Malam itu, Mas’ud memasak banyak sekali. Keempat anak malang itu disuruhnya makan sampai kenyang. Saat hendak kembali pulang, Mas’ud membekali mereka setempayan besar penuh makanan. Mas’ud tahu, ibu Marcy tidak akan kuat untuk memasak. Makanan itu habis dalam tiga hari berikutnya, saat ibu Marcy sudah cukup kuat untuk menjaga keempat anaknya.
“Bapak Mas’ud itu masih hidup. Beliau seorang Muslim yang baik. Tak pernah marah pada tetangga. Bersama istrinya, dia sering meringankan beban ibuku. Bahkan karena itulah, ibuku pernah marah besar pada seorang tetangga lain yang mengganggu keluarga Mas’ud,” kata Marcy. Wajahnya berbinar ketika bercerita tentang ibunya dan keluarga Mas’ud. Berbeda saat ia menceritakan tentang ayahnya.
Ayah Marcy tak pernah ada di sisinya. Lelaki itu meninggalkan ibunya saat kelahiran adik Marcy yang paling bungsu, Manuella.
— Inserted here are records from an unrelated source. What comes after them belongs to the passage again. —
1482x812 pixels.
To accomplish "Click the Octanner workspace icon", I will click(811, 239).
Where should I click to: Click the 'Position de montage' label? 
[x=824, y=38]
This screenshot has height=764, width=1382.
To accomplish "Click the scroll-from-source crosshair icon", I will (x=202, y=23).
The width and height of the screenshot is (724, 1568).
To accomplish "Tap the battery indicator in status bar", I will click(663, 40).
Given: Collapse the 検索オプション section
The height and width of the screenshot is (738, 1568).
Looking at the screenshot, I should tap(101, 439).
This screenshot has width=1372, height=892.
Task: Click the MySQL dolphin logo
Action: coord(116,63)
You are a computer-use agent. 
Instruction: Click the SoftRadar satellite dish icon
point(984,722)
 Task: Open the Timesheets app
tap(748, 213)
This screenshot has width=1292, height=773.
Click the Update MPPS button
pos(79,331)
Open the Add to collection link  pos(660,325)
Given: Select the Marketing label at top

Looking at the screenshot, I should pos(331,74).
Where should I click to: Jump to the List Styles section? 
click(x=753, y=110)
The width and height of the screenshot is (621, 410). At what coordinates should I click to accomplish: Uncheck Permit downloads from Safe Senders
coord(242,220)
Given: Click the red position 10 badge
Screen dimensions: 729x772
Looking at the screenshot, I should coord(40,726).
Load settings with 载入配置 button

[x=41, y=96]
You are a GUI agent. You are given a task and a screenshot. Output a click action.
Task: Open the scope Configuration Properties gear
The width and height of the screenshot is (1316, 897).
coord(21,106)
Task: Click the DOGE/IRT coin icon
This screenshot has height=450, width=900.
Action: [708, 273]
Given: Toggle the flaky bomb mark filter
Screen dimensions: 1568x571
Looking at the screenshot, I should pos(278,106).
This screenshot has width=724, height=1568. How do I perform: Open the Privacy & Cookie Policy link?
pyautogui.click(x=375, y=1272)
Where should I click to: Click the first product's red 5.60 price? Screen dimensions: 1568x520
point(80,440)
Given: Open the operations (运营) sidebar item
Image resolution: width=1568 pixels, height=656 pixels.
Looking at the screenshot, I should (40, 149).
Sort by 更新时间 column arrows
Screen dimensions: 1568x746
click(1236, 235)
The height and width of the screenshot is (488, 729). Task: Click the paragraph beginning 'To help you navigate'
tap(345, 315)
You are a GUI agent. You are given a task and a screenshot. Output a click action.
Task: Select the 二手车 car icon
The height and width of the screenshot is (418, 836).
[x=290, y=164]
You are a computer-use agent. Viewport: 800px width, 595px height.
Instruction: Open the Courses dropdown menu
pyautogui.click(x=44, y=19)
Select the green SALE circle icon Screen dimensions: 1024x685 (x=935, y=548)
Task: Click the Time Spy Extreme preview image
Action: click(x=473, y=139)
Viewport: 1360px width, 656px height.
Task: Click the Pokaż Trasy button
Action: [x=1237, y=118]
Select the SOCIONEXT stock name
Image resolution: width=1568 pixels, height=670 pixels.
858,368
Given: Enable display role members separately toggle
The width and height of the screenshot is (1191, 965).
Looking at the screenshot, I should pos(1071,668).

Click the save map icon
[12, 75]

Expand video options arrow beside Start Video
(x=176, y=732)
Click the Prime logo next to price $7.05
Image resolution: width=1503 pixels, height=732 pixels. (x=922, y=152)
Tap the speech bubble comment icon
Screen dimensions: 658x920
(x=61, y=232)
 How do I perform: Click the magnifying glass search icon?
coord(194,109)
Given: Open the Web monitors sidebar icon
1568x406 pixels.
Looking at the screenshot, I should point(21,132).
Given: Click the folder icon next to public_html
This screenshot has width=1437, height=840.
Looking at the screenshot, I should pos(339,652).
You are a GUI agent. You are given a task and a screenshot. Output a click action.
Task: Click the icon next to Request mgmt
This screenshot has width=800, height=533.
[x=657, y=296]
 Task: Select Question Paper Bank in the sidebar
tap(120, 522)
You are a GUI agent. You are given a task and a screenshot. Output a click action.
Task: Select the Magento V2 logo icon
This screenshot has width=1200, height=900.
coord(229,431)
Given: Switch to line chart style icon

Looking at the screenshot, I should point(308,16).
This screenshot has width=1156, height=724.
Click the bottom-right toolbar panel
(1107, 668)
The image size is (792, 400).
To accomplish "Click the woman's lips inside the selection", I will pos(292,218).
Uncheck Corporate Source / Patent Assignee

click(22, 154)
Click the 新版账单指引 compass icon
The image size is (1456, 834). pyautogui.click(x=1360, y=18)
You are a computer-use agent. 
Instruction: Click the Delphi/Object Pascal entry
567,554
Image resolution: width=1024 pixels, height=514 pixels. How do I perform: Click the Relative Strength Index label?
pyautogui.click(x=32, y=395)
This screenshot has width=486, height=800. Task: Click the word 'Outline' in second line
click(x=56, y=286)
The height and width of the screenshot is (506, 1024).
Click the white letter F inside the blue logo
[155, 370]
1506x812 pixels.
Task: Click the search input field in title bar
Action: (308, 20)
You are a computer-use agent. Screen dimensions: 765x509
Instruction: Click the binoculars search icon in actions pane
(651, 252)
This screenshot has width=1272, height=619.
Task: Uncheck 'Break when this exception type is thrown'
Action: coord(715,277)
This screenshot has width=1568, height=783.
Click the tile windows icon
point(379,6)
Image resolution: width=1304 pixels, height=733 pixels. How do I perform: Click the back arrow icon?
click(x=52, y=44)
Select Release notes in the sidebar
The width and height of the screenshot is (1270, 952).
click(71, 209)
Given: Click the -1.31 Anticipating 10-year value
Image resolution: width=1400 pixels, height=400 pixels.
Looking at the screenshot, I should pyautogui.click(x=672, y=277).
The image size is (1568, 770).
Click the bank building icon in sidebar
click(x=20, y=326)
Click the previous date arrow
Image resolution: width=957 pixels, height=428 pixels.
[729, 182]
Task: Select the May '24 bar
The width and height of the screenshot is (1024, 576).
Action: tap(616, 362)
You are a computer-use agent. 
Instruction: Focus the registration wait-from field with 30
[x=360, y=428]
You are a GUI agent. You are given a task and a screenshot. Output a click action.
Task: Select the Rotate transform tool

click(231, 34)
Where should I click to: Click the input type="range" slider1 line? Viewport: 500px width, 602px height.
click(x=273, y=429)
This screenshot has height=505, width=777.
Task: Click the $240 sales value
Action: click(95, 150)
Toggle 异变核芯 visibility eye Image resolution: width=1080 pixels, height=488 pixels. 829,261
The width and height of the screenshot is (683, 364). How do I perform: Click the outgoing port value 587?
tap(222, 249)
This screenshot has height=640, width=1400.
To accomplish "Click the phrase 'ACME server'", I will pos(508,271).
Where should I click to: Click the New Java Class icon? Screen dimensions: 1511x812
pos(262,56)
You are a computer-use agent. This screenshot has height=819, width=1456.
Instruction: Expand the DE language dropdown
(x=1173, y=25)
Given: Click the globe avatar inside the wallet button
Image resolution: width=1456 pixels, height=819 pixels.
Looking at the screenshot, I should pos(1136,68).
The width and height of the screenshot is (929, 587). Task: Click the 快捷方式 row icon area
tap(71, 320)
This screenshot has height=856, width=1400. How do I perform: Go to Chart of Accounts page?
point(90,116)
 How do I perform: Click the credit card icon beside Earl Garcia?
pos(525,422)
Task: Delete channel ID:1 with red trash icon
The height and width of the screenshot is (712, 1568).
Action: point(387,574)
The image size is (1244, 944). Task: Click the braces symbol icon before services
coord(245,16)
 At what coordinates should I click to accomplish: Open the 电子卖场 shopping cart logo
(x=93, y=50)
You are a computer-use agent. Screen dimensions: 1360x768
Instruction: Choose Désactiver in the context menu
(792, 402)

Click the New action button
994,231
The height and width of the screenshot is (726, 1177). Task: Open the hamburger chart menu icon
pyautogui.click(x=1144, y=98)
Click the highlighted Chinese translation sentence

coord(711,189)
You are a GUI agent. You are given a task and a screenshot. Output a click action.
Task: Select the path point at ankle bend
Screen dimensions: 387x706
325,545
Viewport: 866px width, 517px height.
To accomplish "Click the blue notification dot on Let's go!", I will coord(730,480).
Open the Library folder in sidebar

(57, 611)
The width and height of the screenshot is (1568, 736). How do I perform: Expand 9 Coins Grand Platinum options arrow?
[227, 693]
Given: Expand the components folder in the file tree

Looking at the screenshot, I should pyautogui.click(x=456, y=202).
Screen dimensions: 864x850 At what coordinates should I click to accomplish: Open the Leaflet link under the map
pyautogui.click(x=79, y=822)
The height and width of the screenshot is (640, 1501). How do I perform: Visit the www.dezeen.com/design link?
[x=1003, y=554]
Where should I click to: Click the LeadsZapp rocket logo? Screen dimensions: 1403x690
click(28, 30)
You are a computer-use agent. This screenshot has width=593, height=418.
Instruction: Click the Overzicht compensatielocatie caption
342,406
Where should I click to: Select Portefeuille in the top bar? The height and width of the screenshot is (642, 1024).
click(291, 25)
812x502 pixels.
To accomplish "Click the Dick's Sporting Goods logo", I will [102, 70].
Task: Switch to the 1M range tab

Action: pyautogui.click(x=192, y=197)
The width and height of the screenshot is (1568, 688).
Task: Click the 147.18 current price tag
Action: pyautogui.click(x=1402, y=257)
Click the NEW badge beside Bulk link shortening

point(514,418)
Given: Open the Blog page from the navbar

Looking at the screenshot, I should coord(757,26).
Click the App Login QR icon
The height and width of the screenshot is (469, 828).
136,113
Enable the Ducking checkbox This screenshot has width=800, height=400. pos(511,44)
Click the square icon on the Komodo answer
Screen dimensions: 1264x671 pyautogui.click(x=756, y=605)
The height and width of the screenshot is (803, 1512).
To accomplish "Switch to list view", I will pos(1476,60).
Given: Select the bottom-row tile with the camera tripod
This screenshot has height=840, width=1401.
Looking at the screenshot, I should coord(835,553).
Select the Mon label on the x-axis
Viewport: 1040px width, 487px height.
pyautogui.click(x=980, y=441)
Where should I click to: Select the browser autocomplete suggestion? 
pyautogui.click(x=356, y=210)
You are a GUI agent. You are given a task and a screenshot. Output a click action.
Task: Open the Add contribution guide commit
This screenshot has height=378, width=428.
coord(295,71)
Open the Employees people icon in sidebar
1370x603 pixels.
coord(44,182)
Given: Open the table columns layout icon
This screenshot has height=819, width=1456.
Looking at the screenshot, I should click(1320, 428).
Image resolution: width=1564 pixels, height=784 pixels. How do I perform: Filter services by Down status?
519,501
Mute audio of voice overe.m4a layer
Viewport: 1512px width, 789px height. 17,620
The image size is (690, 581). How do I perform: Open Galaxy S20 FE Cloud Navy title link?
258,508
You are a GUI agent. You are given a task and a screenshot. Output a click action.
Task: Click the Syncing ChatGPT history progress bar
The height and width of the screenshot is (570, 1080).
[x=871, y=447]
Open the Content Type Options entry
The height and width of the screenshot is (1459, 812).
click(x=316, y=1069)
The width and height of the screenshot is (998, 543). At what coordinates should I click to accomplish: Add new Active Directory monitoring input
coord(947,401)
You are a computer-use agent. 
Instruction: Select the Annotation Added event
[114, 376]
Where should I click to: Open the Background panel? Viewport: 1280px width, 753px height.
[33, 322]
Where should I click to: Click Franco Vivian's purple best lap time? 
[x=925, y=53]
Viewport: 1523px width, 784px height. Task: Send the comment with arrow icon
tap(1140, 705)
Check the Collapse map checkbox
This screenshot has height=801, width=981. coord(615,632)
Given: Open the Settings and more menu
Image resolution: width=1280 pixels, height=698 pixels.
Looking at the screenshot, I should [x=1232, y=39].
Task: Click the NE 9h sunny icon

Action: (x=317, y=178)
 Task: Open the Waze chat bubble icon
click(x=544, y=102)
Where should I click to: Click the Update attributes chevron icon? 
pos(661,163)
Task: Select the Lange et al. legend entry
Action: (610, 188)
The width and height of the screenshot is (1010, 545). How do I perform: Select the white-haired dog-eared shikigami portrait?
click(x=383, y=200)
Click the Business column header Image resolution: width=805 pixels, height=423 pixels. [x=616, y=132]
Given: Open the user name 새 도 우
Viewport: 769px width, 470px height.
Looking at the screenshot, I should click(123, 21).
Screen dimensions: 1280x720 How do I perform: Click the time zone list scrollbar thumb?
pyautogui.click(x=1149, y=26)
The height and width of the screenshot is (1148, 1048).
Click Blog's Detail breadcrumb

Sang bapak tak pernah kembali, dan entah sekarang di mana. Marcy dan ibunyalah yang bekerja bahu membahu untuk memenuhi semua kebutuhan mereka sekeluarga. Apa saja dilakukan Marcy agar ibu dan ketiga adiknya bisa makan dan bersekolah. Kerja serabutan ini berkurang sejak Marcy masuk ke universitas dan magang di sebuah firma hukum. Sedikit demi sedikit ia mulai menerima penghasilan yang layak. Pelan-pelan, perubahan yang baik mulai terjadi di keluarganya.
***
Ingatanku melayang atas perlawanan rakyat Chili pada Augusto Jose Ramon Pinochet Ugarte, dan pada Salvador Allende saat mendengar pembangkangan yang mereka lakukan pada pemerintahan Paraguay yang sedang berkuasa. Namun sebelumnya, aku tak mendengar atau membaca apapun tentang pembangkangan itu karena tak pernah terbetik dalam berita-berita tentang Paraguay.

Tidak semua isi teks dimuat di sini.